## Goal of the exercise
Can you transcribe every one of the following lines word for word, without changing anything?

## Extracted information
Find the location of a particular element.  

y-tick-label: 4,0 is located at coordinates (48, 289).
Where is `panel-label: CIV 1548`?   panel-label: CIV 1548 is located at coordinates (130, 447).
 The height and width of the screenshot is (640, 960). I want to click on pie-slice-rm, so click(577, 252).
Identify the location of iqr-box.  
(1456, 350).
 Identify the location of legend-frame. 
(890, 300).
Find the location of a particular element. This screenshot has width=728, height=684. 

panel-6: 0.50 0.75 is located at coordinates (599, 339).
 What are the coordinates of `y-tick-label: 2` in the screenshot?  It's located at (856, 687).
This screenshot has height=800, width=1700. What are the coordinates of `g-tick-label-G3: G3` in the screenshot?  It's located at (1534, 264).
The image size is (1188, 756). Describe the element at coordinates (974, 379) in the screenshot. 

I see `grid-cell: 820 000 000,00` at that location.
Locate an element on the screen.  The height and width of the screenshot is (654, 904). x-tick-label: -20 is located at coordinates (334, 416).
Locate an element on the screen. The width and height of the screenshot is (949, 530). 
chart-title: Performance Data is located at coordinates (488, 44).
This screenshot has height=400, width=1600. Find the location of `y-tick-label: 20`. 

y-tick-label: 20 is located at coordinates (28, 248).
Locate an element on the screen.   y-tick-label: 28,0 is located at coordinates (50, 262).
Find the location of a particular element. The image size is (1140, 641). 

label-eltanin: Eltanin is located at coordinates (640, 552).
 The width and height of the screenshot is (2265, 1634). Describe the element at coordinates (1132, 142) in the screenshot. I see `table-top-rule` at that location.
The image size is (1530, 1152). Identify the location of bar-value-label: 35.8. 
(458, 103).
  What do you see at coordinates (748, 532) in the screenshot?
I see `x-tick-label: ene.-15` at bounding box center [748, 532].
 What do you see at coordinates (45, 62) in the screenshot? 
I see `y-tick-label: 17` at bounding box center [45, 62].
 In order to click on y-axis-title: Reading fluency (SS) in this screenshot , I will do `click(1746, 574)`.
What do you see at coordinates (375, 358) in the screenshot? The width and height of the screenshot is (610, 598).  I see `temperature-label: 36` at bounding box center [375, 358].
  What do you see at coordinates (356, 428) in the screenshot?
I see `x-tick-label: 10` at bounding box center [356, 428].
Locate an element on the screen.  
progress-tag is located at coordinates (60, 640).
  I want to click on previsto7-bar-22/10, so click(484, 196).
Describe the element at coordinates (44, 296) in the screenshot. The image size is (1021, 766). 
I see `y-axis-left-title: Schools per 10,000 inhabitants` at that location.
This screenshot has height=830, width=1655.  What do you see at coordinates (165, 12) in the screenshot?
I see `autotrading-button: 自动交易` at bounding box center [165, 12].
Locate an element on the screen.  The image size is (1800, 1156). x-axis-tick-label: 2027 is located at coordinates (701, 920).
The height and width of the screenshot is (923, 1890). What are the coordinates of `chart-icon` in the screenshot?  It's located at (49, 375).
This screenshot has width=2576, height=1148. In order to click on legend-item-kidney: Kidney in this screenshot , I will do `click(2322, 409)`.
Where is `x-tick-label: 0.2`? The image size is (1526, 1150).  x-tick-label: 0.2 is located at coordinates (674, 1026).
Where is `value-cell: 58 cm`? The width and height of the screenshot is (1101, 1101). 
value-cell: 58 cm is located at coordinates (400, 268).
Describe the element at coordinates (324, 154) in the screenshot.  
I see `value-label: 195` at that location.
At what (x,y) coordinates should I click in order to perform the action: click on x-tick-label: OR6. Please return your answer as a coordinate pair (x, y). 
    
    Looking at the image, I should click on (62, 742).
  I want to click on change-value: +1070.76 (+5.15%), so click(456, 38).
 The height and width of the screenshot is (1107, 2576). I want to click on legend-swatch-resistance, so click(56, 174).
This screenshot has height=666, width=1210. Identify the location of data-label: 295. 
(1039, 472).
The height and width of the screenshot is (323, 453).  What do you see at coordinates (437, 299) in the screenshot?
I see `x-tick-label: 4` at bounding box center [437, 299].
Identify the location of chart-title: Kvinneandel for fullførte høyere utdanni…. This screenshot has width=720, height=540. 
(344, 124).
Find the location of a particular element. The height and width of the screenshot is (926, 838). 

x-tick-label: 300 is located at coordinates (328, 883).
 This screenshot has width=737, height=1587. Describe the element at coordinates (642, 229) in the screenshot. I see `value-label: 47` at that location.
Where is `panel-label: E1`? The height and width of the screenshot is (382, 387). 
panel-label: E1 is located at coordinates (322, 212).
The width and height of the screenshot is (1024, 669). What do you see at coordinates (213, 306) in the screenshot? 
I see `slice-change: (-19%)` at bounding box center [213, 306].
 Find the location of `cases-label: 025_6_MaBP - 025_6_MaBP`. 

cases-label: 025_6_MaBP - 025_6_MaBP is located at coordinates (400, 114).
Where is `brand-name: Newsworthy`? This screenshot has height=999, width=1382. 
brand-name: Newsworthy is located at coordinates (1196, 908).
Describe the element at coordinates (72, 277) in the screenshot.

## Answer to the exercise
Find the location of a particular element.  

y-tick-label: 4,0 is located at coordinates (48, 289).
Where is `panel-label: CIV 1548`?   panel-label: CIV 1548 is located at coordinates (130, 447).
 The height and width of the screenshot is (640, 960). I want to click on pie-slice-rm, so click(577, 252).
Identify the location of iqr-box.  
(1456, 350).
 Identify the location of legend-frame. 
(890, 300).
Find the location of a particular element. This screenshot has width=728, height=684. 

panel-6: 0.50 0.75 is located at coordinates (599, 339).
 What are the coordinates of `y-tick-label: 2` in the screenshot?  It's located at (856, 687).
This screenshot has height=800, width=1700. What are the coordinates of `g-tick-label-G3: G3` in the screenshot?  It's located at (1534, 264).
The image size is (1188, 756). Describe the element at coordinates (974, 379) in the screenshot. 

I see `grid-cell: 820 000 000,00` at that location.
Locate an element on the screen.  The height and width of the screenshot is (654, 904). x-tick-label: -20 is located at coordinates (334, 416).
Locate an element on the screen. The width and height of the screenshot is (949, 530). 
chart-title: Performance Data is located at coordinates (488, 44).
This screenshot has height=400, width=1600. Find the location of `y-tick-label: 20`. 

y-tick-label: 20 is located at coordinates (28, 248).
Locate an element on the screen.   y-tick-label: 28,0 is located at coordinates (50, 262).
Find the location of a particular element. The image size is (1140, 641). 

label-eltanin: Eltanin is located at coordinates (640, 552).
 The width and height of the screenshot is (2265, 1634). Describe the element at coordinates (1132, 142) in the screenshot. I see `table-top-rule` at that location.
The image size is (1530, 1152). Identify the location of bar-value-label: 35.8. 
(458, 103).
  What do you see at coordinates (748, 532) in the screenshot?
I see `x-tick-label: ene.-15` at bounding box center [748, 532].
 What do you see at coordinates (45, 62) in the screenshot? 
I see `y-tick-label: 17` at bounding box center [45, 62].
 In order to click on y-axis-title: Reading fluency (SS) in this screenshot , I will do `click(1746, 574)`.
What do you see at coordinates (375, 358) in the screenshot? The width and height of the screenshot is (610, 598).  I see `temperature-label: 36` at bounding box center [375, 358].
  What do you see at coordinates (356, 428) in the screenshot?
I see `x-tick-label: 10` at bounding box center [356, 428].
Locate an element on the screen.  
progress-tag is located at coordinates (60, 640).
  I want to click on previsto7-bar-22/10, so click(484, 196).
Describe the element at coordinates (44, 296) in the screenshot. The image size is (1021, 766). 
I see `y-axis-left-title: Schools per 10,000 inhabitants` at that location.
This screenshot has height=830, width=1655.  What do you see at coordinates (165, 12) in the screenshot?
I see `autotrading-button: 自动交易` at bounding box center [165, 12].
Locate an element on the screen.  The image size is (1800, 1156). x-axis-tick-label: 2027 is located at coordinates (701, 920).
The height and width of the screenshot is (923, 1890). What are the coordinates of `chart-icon` in the screenshot?  It's located at (49, 375).
This screenshot has width=2576, height=1148. In order to click on legend-item-kidney: Kidney in this screenshot , I will do `click(2322, 409)`.
Where is `x-tick-label: 0.2`? The image size is (1526, 1150).  x-tick-label: 0.2 is located at coordinates (674, 1026).
Where is `value-cell: 58 cm`? The width and height of the screenshot is (1101, 1101). 
value-cell: 58 cm is located at coordinates (400, 268).
Describe the element at coordinates (324, 154) in the screenshot.  
I see `value-label: 195` at that location.
At what (x,y) coordinates should I click in order to perform the action: click on x-tick-label: OR6. Please return your answer as a coordinate pair (x, y). 
    
    Looking at the image, I should click on (62, 742).
  I want to click on change-value: +1070.76 (+5.15%), so click(456, 38).
 The height and width of the screenshot is (1107, 2576). I want to click on legend-swatch-resistance, so click(56, 174).
This screenshot has height=666, width=1210. Identify the location of data-label: 295. 
(1039, 472).
The height and width of the screenshot is (323, 453).  What do you see at coordinates (437, 299) in the screenshot?
I see `x-tick-label: 4` at bounding box center [437, 299].
Identify the location of chart-title: Kvinneandel for fullførte høyere utdanni…. This screenshot has width=720, height=540. 
(344, 124).
Find the location of a particular element. The height and width of the screenshot is (926, 838). 

x-tick-label: 300 is located at coordinates (328, 883).
 This screenshot has width=737, height=1587. Describe the element at coordinates (642, 229) in the screenshot. I see `value-label: 47` at that location.
Where is `panel-label: E1`? The height and width of the screenshot is (382, 387). 
panel-label: E1 is located at coordinates (322, 212).
The width and height of the screenshot is (1024, 669). What do you see at coordinates (213, 306) in the screenshot? 
I see `slice-change: (-19%)` at bounding box center [213, 306].
 Find the location of `cases-label: 025_6_MaBP - 025_6_MaBP`. 

cases-label: 025_6_MaBP - 025_6_MaBP is located at coordinates (400, 114).
Where is `brand-name: Newsworthy`? This screenshot has height=999, width=1382. 
brand-name: Newsworthy is located at coordinates (1196, 908).
Describe the element at coordinates (72, 277) in the screenshot.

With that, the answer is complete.